§ Your instructions: Please continue the Modulus Datapipes documentation on the Darcy2D benchmark below, picking up after its last sentence.

§ Text provided:
Modulus Datapipes

class modulus.datapipes.benchmarks.darcy.Darcy2D(resolution: int = 256, batch_size: int = 64, nr_permeability_freq: int = 5, max_permeability: float = 2.0, min_permeability: float = 0.5, max_iterations: int = 30000, convergence_threshold: float = 1e-06, iterations_per_convergence_check: int = 1000, nr_multigrids: int = 4, normaliser: Optional[Dict[str, Tuple[float, float]]] = None, device: Union[str, device] = 'cuda')[source]

Bases: Datapipe

2D Darcy flow benchmark problem datapipe.

This datapipe continuously generates solutions to the 2D Darcy equation with variable permeability. All samples are generated on the fly and is meant to be a benchmark problem for testing data driven models. Permeability is drawn from a random Fourier series and threshold it to give a piecewise constant function. The solution is obtained using a GPU enabled multi-grid Jacobi iterative method.

§ Data extract:
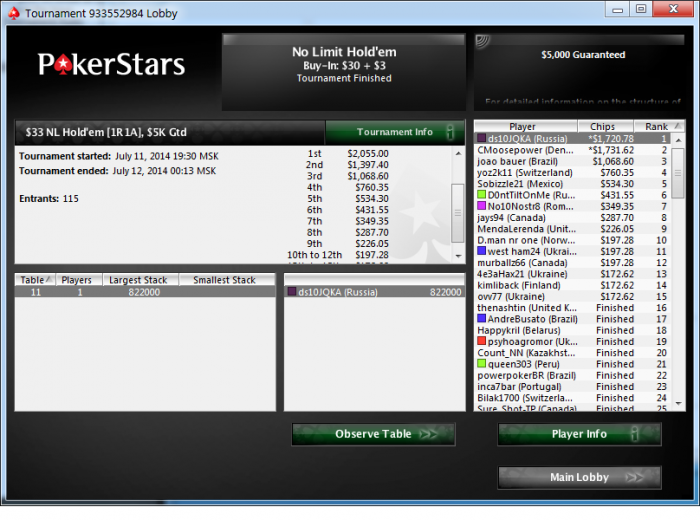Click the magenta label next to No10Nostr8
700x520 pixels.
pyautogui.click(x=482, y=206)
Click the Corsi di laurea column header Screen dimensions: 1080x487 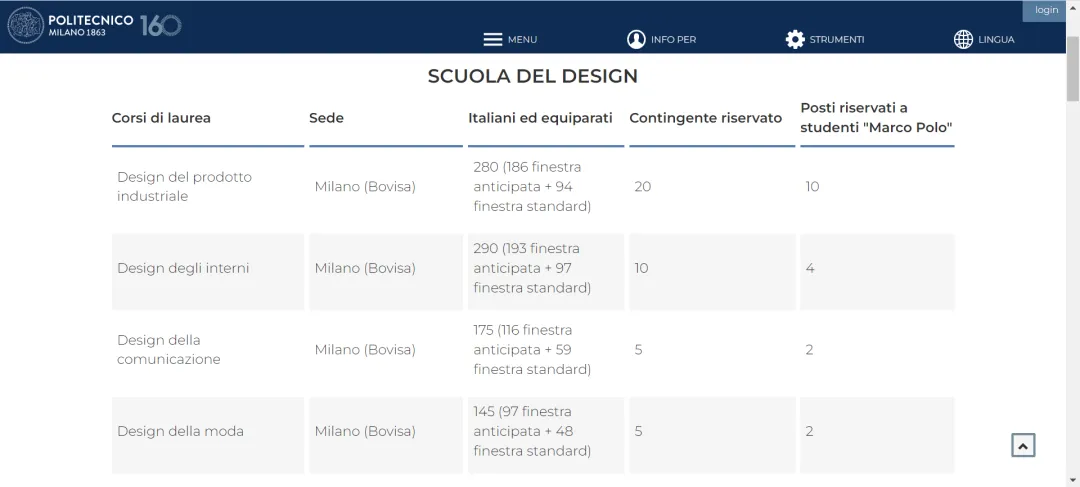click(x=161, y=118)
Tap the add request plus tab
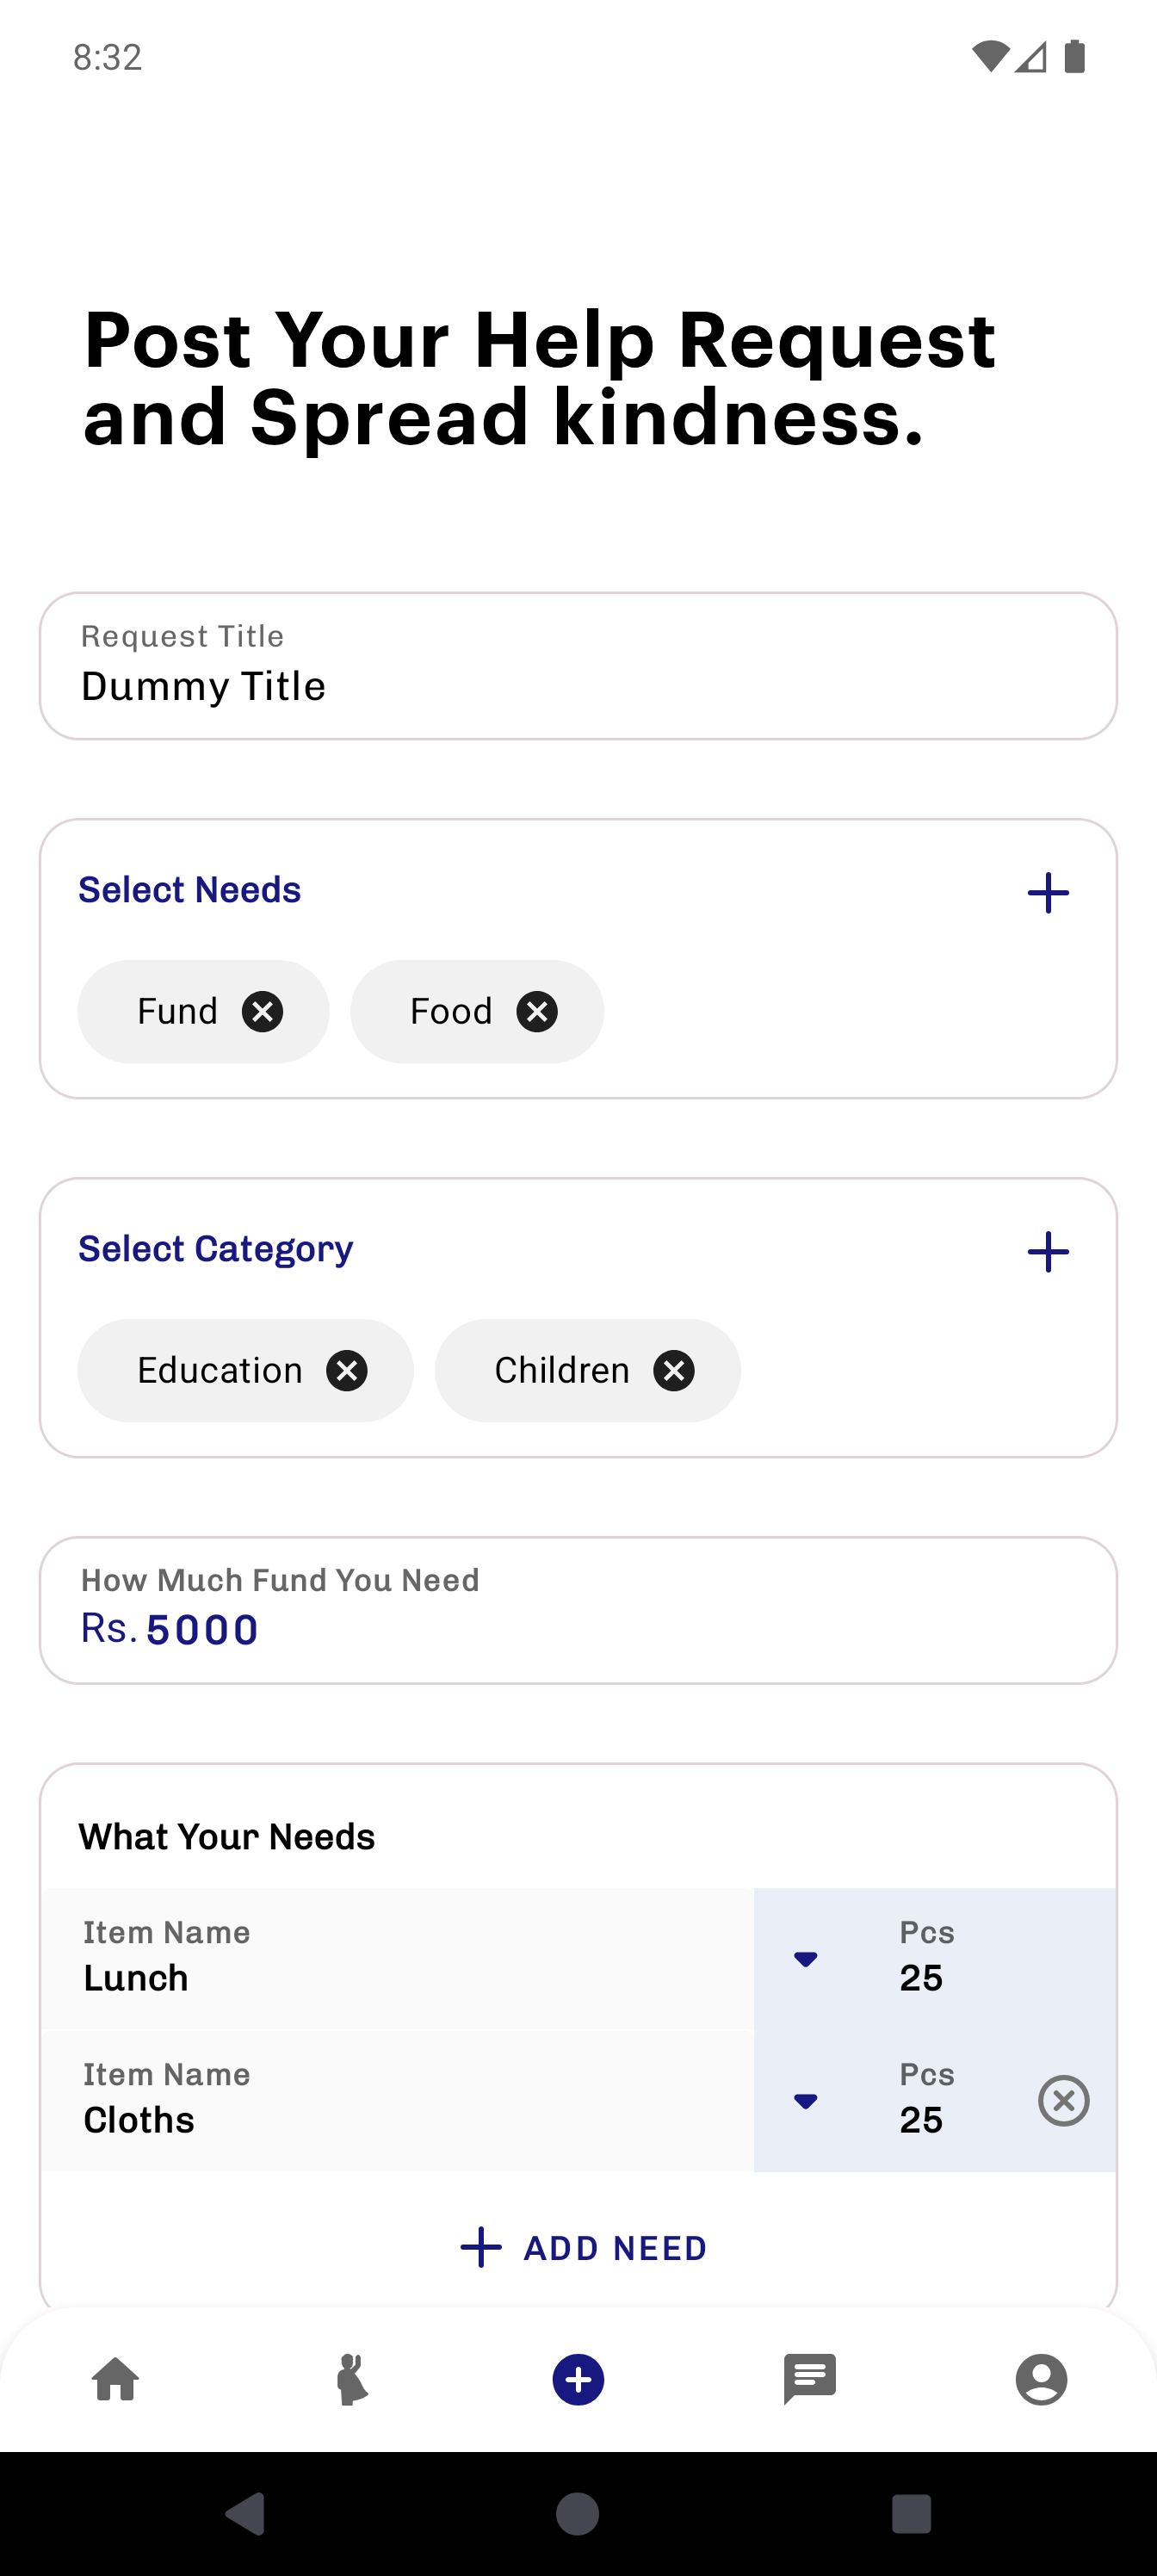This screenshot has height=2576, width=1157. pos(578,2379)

--

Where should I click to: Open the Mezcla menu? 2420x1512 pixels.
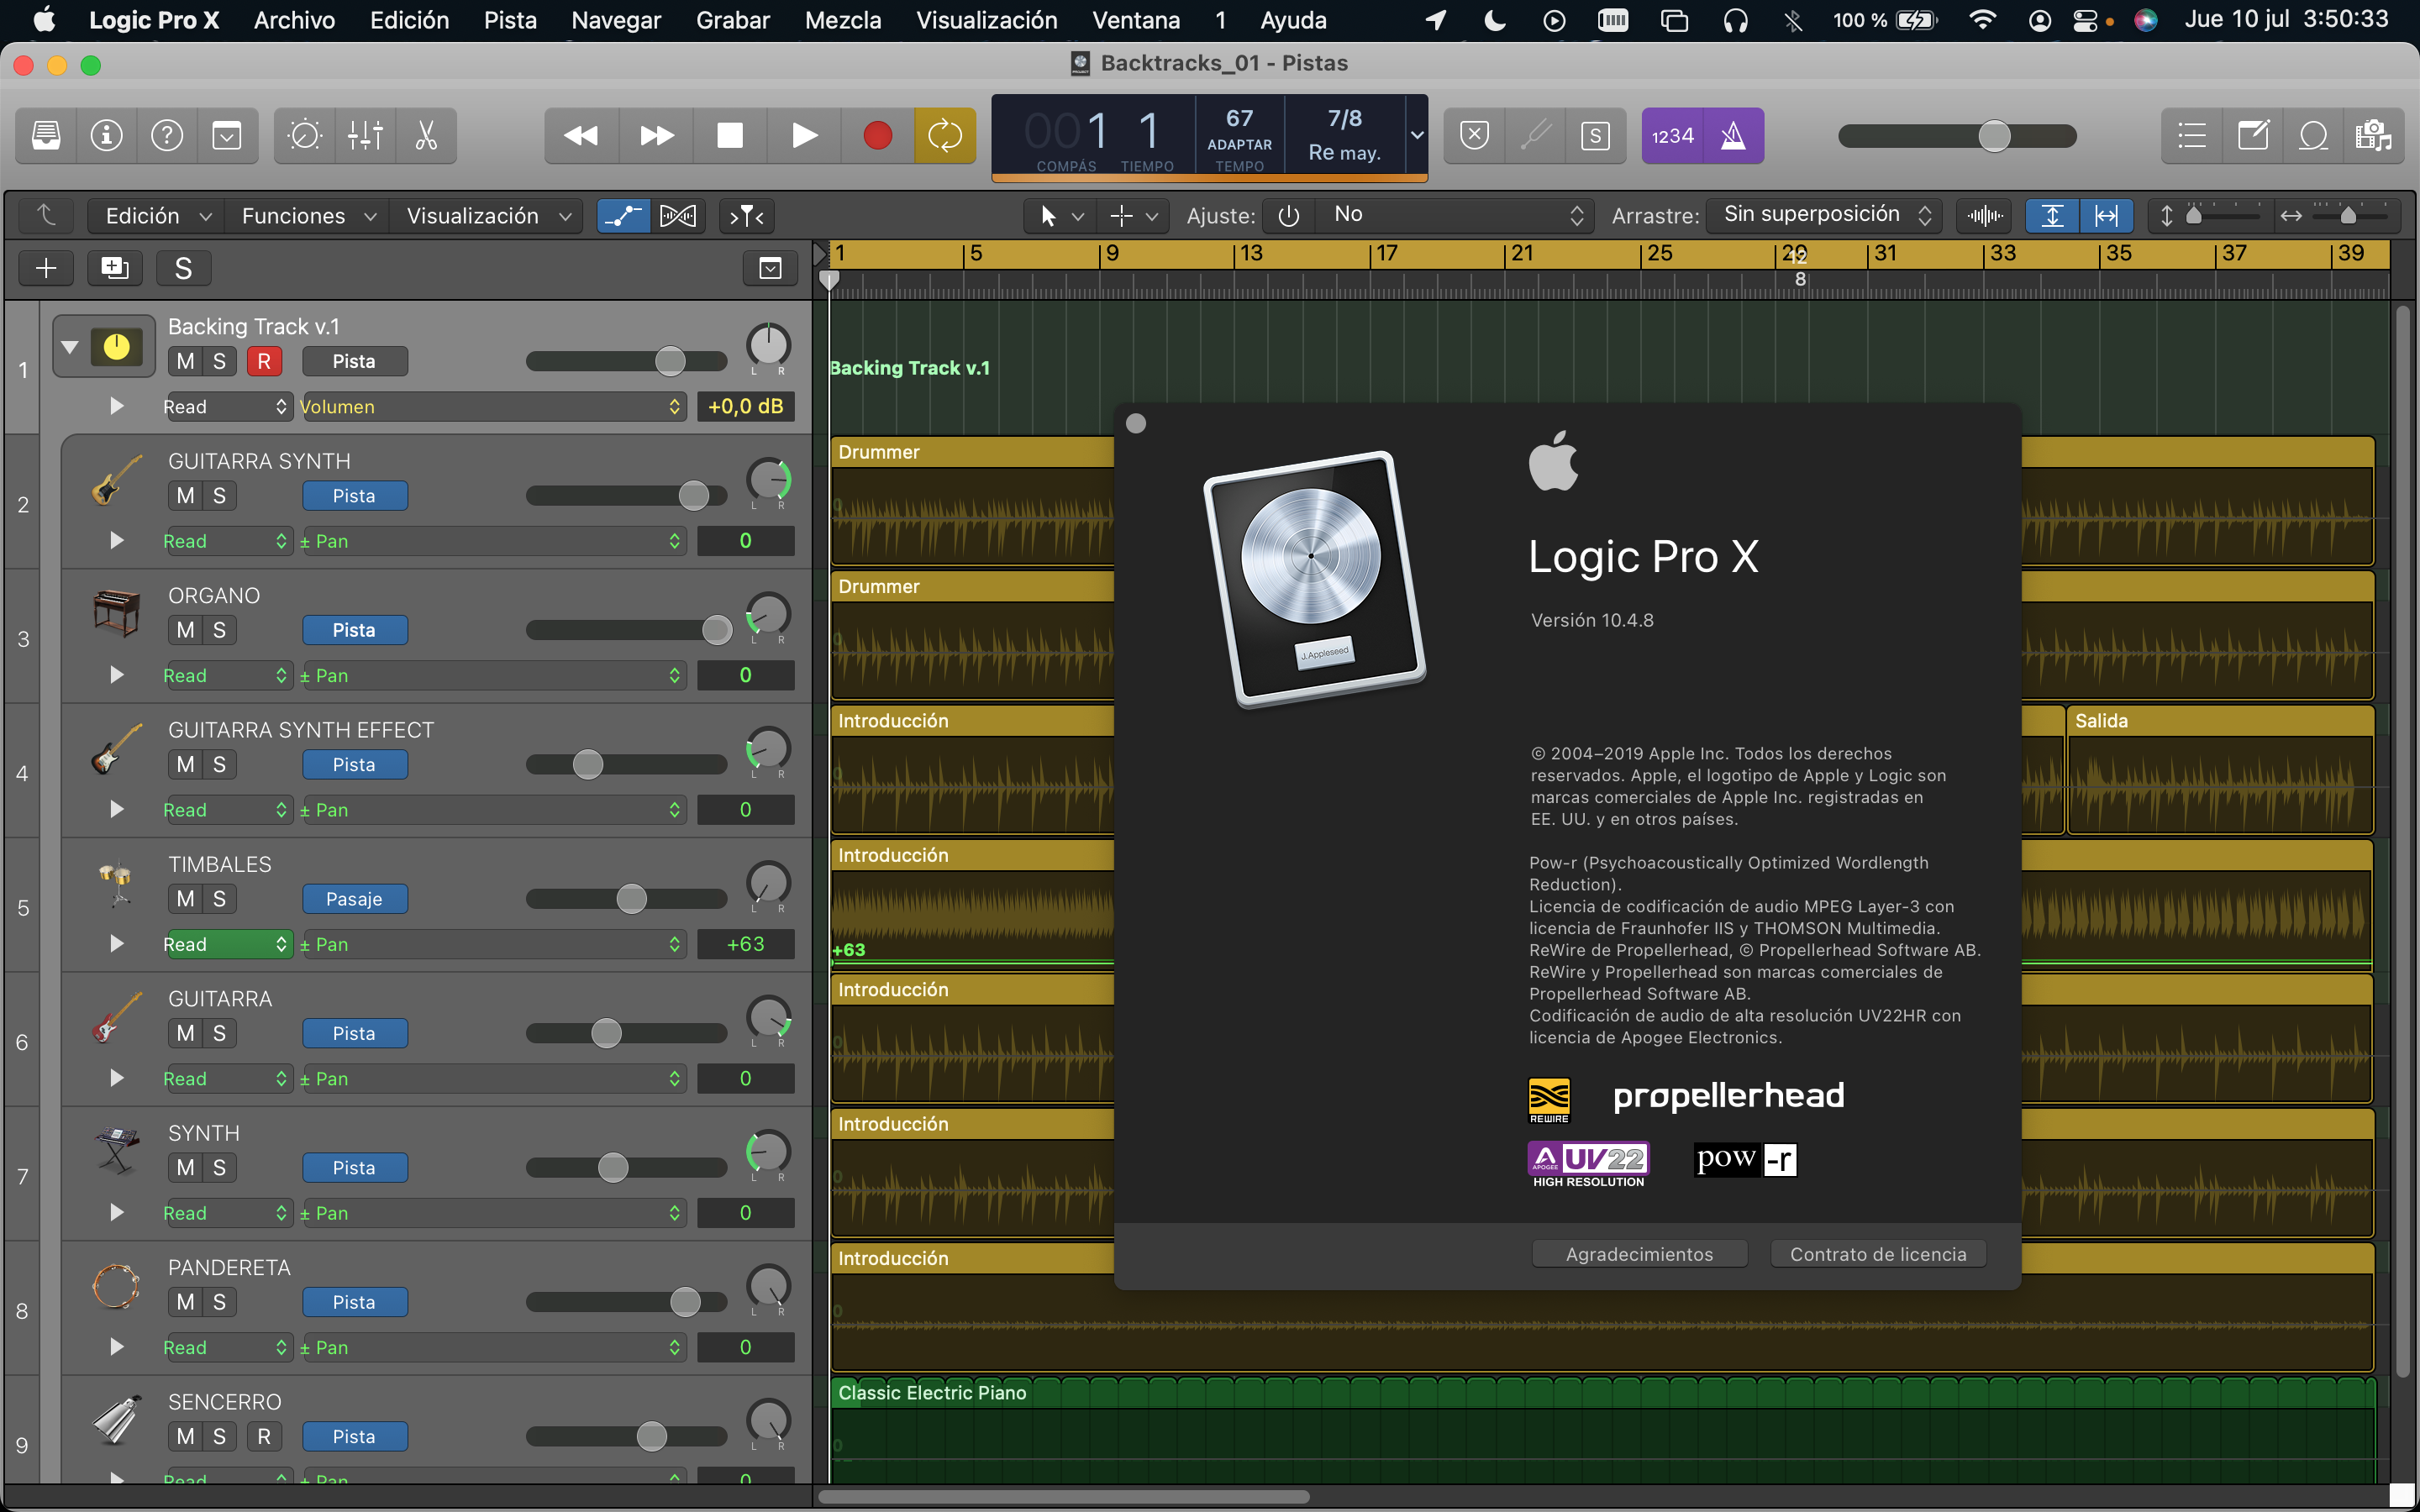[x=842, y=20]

§ Right answer:
Parameters
  • resolution (int, optional) – Resolution to run simulation at, by default 256

  • batch_size (int, optional) – Batch size of simulations, by default 64

  • nr_permeability_freq (int, optional) – Number of frequencies to use for generating random permeability. Higher values will give higher freq permeability fields., by default 5

  • max_permeability (float, optional) – Max permeability, by default 2.0

  • min_permeability (float, optional) – Min permeability, by default 0.5

  • max_iterations (int, optional) – Maximum iterations to use for each multi-grid, by default 30000

  • convergence_threshold (float, optional) – Solver L-Infinity convergence threshold, by default 1e-6

  • iterations_per_convergence_check (int, optional) – Number of Jacobi iterations to run before checking convergence, by default 1000

  • nr_multigrids (int, optional) – Number of multi-grid levels, by default 4

  • normaliser (Union[Dict[str, Tuple[float, float]], None], optional) – Dictionary with keys permeability and darcy. The values for these keys are two floats corresponding to mean and std (mean, std).

  • device (Union[str, torch.device], optional) – Device for datapipe to run place data on, by default “cuda”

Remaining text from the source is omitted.